## start Records supplied

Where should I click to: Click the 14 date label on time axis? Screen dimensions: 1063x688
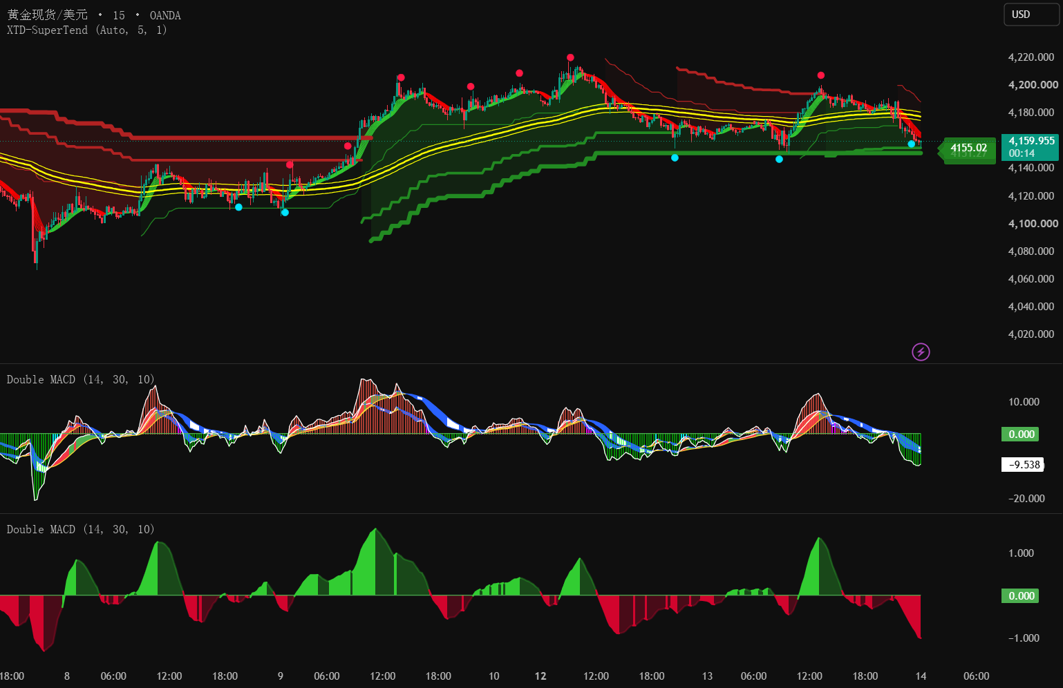pos(921,676)
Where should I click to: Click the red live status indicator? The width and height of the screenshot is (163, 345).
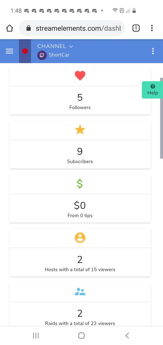pyautogui.click(x=25, y=51)
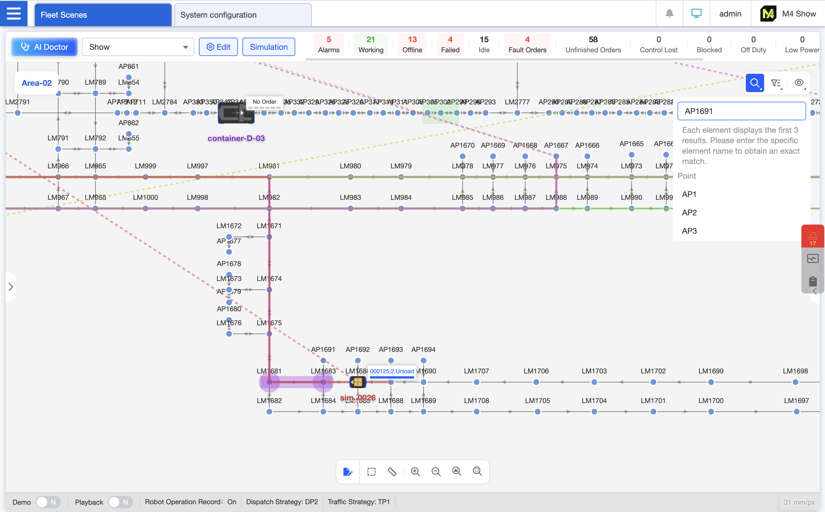Toggle the eye visibility icon
Viewport: 825px width, 512px height.
(799, 83)
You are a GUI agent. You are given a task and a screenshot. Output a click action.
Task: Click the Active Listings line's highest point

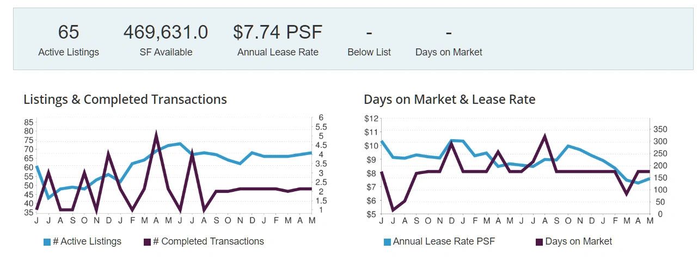click(180, 144)
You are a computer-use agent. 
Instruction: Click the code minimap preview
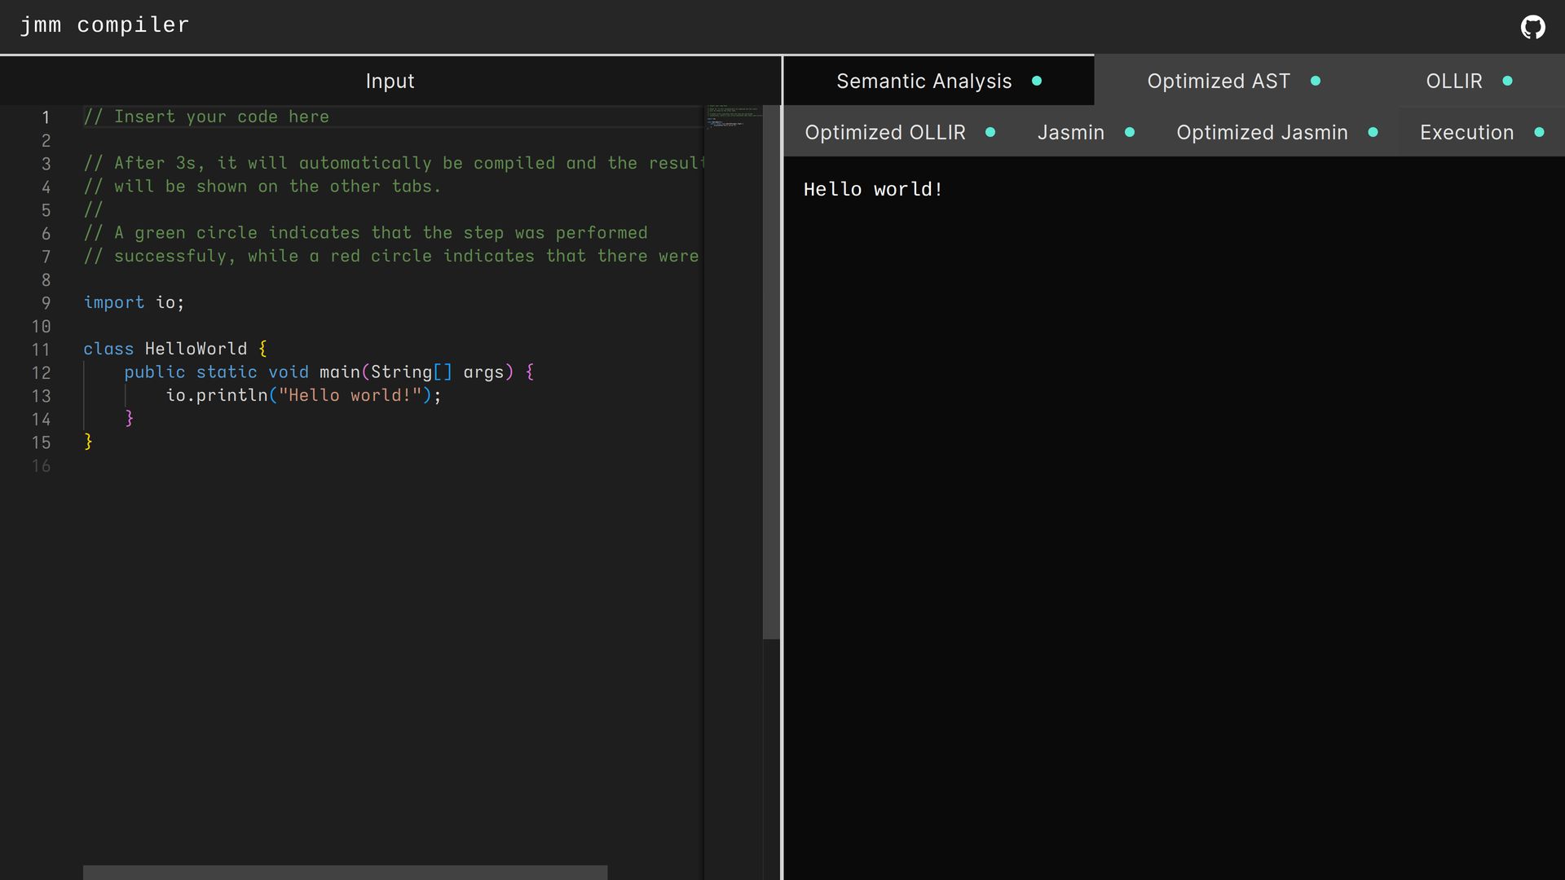coord(733,117)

## end Records supplied

### What the task asks
Reproduce all the items above, switching every occurrence of "screenshot" to "screen image" and keeping everything else unchanged. Omit the pictures.

### The output
Where should I click to: Click the 14 date label on time axis? Screen dimensions: 1063x688
pos(921,676)
Where should I click to: Click the red live status indicator? The width and height of the screen image is (163, 345).
pyautogui.click(x=25, y=51)
Toggle the eye visibility icon
Viewport: 825px width, 512px height.
(799, 83)
You are a GUI agent. You are given a task and a screen image. Output a click action.
Task: Click the Active Listings line's highest point

click(180, 144)
You are a computer-use agent. 
Instruction: Click the code minimap preview
coord(733,117)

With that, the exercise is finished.